April 22, 2006

Greenland: The mother of all meltdowns


On this Earth Day, I offer a suggestion for those in power who deny or dodge the reality of global warming: Fly over Greenland.

It’s melting, and that thought, coupled with a view from the air of this unutterably vast icemass, will scare the pants off anyone who thinks continuing to mess around with the earth is no big deal.

The kids and I were flying home from Scotland, and our connecting flight out of Reykjavik, Iceland (photo) took us closer to the Arctic than I’d ever flown before in daylight. I saw the North Atlantic in her frigid, February glory, and, while most of what I saw awed me – gray-green swells lit yellow at their tops by a low, intense sun; tankers and trawlers riding the sickening crests of big-jawed waves; legions of slow-moving, near-frozen whitecaps decorating the black water like winter merinque – some of what I saw terrified me.

We were flying into daylight, and the air was cloudless and crystalline, so as we approached Greenland, every topographical detail jumped out in vivid, frightening relief. Chilled by the clarity of the scene, I gathered my fleece tighter around my shoulders.

When I spied snow-covered Greenland in the distance, I saw between it and us a huge expanse of tall, white structures seemingly built on a thin crust of ice in the gun-metal sea. I was surprised to see what I thought was a manmade community of ice-houses and buildings. But as we got closer, I saw they were behemoth blocks calved from icebergs, stuck in place by the sea, which was frozen solid for about a mile off Greenland’s coast. Nearer the coastline, icebergs as big as office buildings towered above and between waves that were frozen and unmoving. Here, the North Atlantic was a massive, unbroken ice sheet.

We crossed the coastline and began our flight over Greenland proper. Inland ran a range of mountains that looked soft and rounded because they were buried beneath years of thick, virgin drifts. Deceptively beautiful drifts whose depth and remoteness would swallow you silently and make you disappear. A cobalt-veined glacier tracked through the rolling snowscape.
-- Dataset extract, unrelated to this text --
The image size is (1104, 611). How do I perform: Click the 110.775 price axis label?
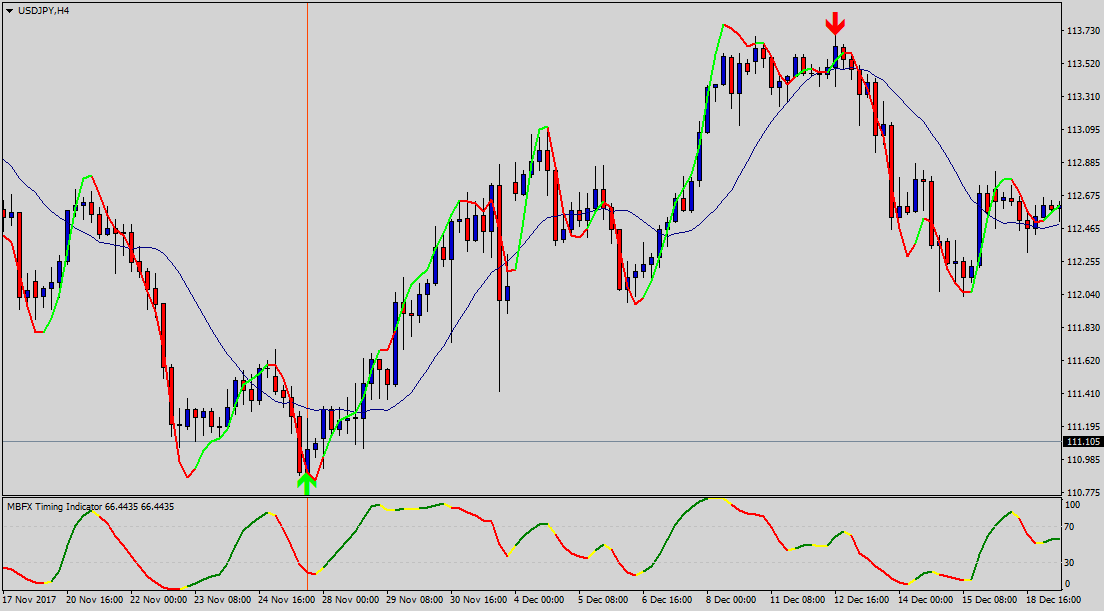coord(1082,493)
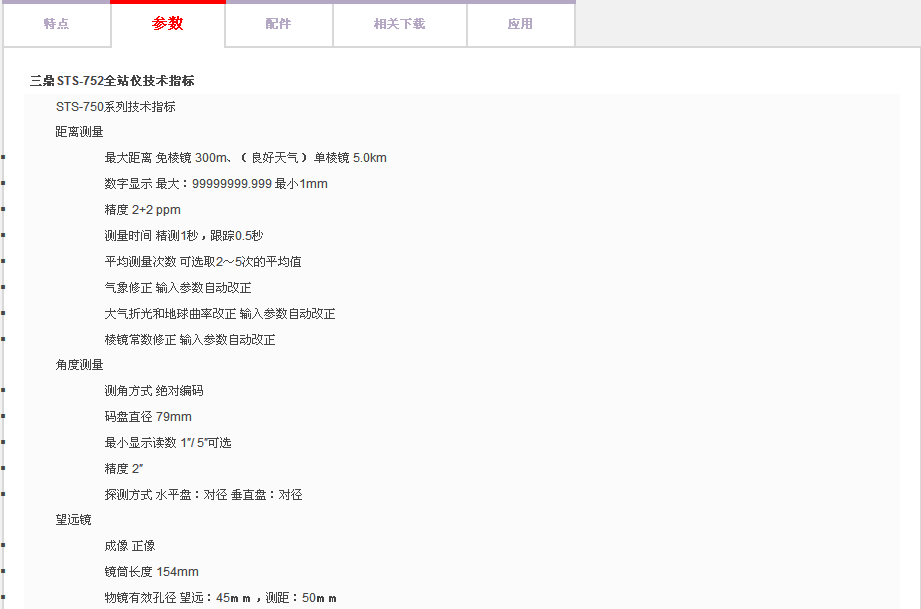Screen dimensions: 921x609
Task: Click the 码盘直径 79mm line
Action: [148, 417]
After the coastal range, Greenland became a completely flat, white ice world. As far as you could see. Raw and never-ending. The stark, white, unbroken sheet ran hundreds of miles up to the curvature of the earth and, I knew, beyond... and beyond. The power of the place to intimidate was overwhelming. Then, more mountains, everywhere, infinitely, with giant, blue-fingered glaciers crawling through them. The glaciers’ ends were azure-tinged cliffs, hundreds of feet high.

White-ice Greenland went on for what felt like a lifetime, and I was eager to be away from it. While the kids drew Vikings in their notebooks – Adam’s were heavily armed, and Dana’s had names like “Viking Dog,” “Viking Cat” and “Kelly, the Viking Girl” – I began to feel queasy. Greenland was making me sick.

We’d been bumped to first class, so the flight attendants were attentive – and perceptive: “Excuse me. Would you like a cognac?” I’d never tasted cognac, but it sounded like just the thing to take the scary edge off Greenland.


As I sipped, I wrote this in my journal:

“Greenland has been going on forever. At least the last 45 minutes, and all through dinner. And I just looked at the route map. We are crossing but a minuscule speck of the mass that is Greenland. If this place ever melts, we’re all in big trouble.”